-- Opening Marker --

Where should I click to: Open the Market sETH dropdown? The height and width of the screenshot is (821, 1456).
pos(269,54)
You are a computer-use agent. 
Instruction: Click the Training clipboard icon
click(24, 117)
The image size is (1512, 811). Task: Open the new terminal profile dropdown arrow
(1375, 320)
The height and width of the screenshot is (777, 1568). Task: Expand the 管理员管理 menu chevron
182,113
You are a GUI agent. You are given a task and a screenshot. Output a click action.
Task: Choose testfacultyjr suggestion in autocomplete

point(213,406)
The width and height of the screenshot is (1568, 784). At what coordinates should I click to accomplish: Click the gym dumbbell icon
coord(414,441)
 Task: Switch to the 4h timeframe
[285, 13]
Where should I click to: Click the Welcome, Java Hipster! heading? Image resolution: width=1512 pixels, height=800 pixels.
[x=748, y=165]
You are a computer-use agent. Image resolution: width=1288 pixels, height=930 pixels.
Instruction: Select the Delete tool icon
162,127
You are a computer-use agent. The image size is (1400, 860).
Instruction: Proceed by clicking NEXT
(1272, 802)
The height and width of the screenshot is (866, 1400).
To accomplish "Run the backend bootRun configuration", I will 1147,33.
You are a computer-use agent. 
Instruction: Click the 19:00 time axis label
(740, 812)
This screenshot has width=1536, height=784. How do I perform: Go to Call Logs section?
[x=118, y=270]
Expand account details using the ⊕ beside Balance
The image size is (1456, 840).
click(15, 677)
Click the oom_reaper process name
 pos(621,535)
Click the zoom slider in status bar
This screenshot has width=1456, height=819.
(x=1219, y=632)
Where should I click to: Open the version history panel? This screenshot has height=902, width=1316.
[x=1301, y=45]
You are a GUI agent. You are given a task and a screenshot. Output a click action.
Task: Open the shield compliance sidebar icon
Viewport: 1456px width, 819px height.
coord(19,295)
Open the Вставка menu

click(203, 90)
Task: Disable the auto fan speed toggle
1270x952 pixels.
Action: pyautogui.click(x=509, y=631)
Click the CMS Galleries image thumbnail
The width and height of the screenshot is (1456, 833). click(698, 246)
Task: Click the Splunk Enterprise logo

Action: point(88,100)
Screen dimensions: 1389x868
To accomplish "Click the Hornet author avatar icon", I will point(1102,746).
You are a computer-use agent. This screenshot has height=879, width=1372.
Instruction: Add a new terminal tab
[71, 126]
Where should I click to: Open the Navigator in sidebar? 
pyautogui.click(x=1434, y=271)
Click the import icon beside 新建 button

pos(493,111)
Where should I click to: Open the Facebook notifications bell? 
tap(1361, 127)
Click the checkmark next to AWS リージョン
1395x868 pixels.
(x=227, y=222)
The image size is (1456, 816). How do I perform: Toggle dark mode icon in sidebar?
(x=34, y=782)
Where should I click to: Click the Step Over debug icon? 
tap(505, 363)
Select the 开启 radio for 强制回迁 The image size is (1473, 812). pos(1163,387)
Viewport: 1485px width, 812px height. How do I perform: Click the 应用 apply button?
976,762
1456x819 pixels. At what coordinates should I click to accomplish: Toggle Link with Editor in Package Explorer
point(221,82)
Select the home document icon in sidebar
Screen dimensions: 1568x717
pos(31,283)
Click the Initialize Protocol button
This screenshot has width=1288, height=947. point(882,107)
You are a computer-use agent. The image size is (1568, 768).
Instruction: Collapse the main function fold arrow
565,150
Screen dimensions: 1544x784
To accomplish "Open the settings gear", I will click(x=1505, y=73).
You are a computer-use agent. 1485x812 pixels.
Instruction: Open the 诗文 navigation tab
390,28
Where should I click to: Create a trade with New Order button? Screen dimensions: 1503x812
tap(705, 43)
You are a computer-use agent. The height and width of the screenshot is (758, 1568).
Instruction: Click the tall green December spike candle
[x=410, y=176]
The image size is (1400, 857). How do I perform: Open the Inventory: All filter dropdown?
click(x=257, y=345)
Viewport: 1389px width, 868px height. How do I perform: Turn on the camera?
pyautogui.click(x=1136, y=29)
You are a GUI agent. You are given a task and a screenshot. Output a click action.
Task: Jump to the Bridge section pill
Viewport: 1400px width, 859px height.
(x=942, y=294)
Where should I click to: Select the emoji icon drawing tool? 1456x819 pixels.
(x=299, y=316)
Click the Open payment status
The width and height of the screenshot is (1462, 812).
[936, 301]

-- Closing Marker --

The task:
Which of the lines above carry the string "will"? Copy every one.

Exercise solution:
To accomplish "Run the backend bootRun configuration", I will 1147,33.
To accomplish "Click the Hornet author avatar icon", I will point(1102,746).
To accomplish "Open the settings gear", I will click(x=1505, y=73).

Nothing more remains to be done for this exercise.